Borland's Caliber RM

Just was given a brief presentation on Borland's Caliber RM (Requirements Management). It really fills the void that I saw in development methods I've used here. What I normally see, is requirements stored in Word documents, these documents are typically like a template with the same part in them. They are always out of date, and difficult to see what has changed over time. Caliber removes the need for Word, you store the requirements in a hierarchy and it stores everything in a database (they call it an OO repository). You can register who is a stakeholder and they will automatically receive e-mails when something changes in the requirement. Use cases, textual unit test descriptions, supporting documents can also be stored there. In addition you have some flexibility in that certain types of requirement can have specialized forms that need to be filled out.

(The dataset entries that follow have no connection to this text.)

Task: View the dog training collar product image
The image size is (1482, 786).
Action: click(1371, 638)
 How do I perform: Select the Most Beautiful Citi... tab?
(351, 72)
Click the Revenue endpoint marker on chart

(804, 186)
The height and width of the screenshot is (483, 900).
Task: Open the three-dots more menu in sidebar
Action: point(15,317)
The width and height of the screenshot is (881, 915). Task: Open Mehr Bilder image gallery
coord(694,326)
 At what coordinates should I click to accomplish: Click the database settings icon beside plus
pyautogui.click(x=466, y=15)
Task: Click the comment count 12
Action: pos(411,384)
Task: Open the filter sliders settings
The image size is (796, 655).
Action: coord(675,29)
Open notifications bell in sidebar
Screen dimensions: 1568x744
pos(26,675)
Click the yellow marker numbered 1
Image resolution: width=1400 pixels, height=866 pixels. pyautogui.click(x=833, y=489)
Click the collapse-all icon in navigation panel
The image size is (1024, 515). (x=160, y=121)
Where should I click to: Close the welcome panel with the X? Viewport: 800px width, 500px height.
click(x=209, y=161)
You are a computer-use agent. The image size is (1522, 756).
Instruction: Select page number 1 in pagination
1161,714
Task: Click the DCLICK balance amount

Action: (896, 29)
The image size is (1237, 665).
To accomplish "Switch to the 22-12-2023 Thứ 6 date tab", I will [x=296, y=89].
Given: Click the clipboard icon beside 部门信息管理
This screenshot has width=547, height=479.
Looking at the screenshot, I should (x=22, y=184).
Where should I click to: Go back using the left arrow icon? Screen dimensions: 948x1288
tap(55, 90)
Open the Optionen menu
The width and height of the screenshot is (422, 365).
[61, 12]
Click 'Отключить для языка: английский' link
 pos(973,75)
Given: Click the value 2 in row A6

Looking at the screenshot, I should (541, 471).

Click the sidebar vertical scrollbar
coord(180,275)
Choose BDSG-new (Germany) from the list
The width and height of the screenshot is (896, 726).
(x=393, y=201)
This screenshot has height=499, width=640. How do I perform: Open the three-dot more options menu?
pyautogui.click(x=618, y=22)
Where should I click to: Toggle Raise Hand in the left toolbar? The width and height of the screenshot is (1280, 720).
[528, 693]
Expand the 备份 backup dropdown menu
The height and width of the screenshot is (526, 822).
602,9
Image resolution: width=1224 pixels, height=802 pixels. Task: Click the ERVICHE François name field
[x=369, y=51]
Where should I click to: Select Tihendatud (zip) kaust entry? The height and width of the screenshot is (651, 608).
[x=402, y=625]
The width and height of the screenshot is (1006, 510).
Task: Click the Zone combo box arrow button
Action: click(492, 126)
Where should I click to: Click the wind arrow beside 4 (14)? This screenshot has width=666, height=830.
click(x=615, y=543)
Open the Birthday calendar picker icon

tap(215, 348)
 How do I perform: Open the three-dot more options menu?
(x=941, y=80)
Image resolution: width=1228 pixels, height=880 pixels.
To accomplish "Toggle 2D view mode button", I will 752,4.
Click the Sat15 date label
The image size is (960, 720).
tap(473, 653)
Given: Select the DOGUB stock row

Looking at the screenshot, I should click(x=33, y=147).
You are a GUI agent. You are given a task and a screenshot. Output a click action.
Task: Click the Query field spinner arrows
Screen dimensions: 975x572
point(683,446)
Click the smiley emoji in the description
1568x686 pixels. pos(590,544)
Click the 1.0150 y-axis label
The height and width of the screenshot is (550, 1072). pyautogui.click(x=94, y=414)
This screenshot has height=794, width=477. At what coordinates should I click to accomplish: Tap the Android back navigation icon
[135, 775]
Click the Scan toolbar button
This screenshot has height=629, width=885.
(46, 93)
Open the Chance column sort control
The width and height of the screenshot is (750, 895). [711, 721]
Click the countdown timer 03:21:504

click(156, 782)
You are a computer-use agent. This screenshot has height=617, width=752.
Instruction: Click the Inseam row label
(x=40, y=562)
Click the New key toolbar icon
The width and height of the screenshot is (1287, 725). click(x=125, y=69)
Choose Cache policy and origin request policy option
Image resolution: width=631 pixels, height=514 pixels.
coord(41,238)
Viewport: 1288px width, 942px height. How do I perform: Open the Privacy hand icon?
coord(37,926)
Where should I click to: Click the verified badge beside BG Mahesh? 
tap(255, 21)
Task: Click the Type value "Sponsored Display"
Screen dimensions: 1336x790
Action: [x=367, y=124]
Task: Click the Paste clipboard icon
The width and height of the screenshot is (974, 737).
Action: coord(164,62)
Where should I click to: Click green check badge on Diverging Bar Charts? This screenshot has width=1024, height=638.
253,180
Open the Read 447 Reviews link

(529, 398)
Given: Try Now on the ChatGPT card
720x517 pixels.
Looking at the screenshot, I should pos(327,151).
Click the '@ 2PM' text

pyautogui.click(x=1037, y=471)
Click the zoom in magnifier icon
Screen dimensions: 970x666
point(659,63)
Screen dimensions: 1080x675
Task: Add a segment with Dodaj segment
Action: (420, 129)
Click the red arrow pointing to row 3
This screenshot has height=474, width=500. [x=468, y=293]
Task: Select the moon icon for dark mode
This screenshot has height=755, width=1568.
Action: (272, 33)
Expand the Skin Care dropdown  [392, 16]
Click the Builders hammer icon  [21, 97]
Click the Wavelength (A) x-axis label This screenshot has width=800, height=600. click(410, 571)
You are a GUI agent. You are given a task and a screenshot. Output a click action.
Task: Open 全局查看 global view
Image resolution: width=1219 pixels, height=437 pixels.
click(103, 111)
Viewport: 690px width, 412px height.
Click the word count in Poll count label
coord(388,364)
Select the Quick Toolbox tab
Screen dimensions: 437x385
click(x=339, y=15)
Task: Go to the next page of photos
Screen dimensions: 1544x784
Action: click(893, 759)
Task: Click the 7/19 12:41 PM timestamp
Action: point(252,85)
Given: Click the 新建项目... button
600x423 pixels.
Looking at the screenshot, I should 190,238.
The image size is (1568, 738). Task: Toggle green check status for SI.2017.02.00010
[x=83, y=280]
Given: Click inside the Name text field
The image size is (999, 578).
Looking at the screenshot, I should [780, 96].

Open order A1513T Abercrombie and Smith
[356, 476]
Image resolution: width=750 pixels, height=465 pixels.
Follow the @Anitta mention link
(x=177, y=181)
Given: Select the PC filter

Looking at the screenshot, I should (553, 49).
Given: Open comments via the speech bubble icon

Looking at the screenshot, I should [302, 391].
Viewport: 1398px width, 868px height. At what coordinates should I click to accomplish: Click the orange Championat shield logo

The tool is actually quite simple, in many ways. But there are some minor and major issues with the system as well. One issue is that it doesn't use any standards like OPML to store it's information. The tree isn't versioned so moving things around doesn't get stored as a change. Deleting an item is permanent and all the related history of changes, etc. gets permanently deleted.
I had a similar idea to do the same stuff using ReStructured Text and a Subversion repository. One of the important things that Caliber would have on top of my solution is the ability to notify people of changes (although you could develop that for Subversion).
Caliber also has a nice glossary feature which automatically highlights words that are in the glossary. This encourages users to use the same terminology throughout the project. Also, words marked in the glossary as ambiguous are shown in red and a mouseover shows some help. For example, the words User Friendly is ambigious and should be replaced with something more specific.
Actually, now that I think of it all this can be done in my implementation, with just a little code to glue it all together seamlessly. Perhaps I'll file this away as another million dollar idea to do in the future.